In another forest biotechnology project that has been making strides, researchers are using genetic engineering to produce a disease-resistant strain of American chestnut, a tree that once dominated Eastern forests but was decimated by the mid-20th century by a fungus introduced from Asia. The American chestnut project has proved among the least controversial, in part because the tree’s demise was caused by human intervention.
Elsewhere, researchers are using forest biotechnology to quicken the pace of traditional breeding experiments. At the University of Georgia’s Warnell School of Forest Resources, Dr. Jeffrey Dean monitors individual genes to learn how they react to changes like the addition of fertilizer or the presence of a fungus.

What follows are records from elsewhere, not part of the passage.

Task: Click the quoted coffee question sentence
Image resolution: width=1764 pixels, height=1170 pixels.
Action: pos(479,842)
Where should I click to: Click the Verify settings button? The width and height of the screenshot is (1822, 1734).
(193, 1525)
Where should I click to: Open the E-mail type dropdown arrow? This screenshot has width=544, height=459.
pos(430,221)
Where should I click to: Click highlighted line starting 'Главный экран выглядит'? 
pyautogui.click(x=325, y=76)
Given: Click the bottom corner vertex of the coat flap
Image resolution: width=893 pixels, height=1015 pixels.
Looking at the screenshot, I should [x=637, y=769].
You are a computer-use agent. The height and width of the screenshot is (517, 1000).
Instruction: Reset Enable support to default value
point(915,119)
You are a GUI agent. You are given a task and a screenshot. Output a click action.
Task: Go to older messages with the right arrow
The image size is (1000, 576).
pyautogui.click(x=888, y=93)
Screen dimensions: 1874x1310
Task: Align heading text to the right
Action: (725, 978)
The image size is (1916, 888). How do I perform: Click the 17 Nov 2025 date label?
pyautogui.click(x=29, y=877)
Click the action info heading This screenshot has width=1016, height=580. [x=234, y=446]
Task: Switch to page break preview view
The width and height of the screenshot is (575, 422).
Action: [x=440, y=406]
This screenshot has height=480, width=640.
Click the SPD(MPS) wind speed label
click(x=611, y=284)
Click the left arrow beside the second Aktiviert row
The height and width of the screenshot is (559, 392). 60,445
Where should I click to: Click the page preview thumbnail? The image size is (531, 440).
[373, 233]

Dr. Dean said he had spent the past several years “philosophizing” about the genetic engineering of trees, weighing the pros and cons. “We probably don’t want to be thinking about genetic engineering as a magic bullet or cure-all,” he said. “There will be times where we may want the magic bullets, but they have to be applied in specific ecological contexts.”
Said Dr. Linhart of the University of Colorado: “One always needs to put into the equation biological caution and common sense. It’s a case-by-case basis. One has to not make sweeping judgments that say this particular type of activity is all good or all bad.”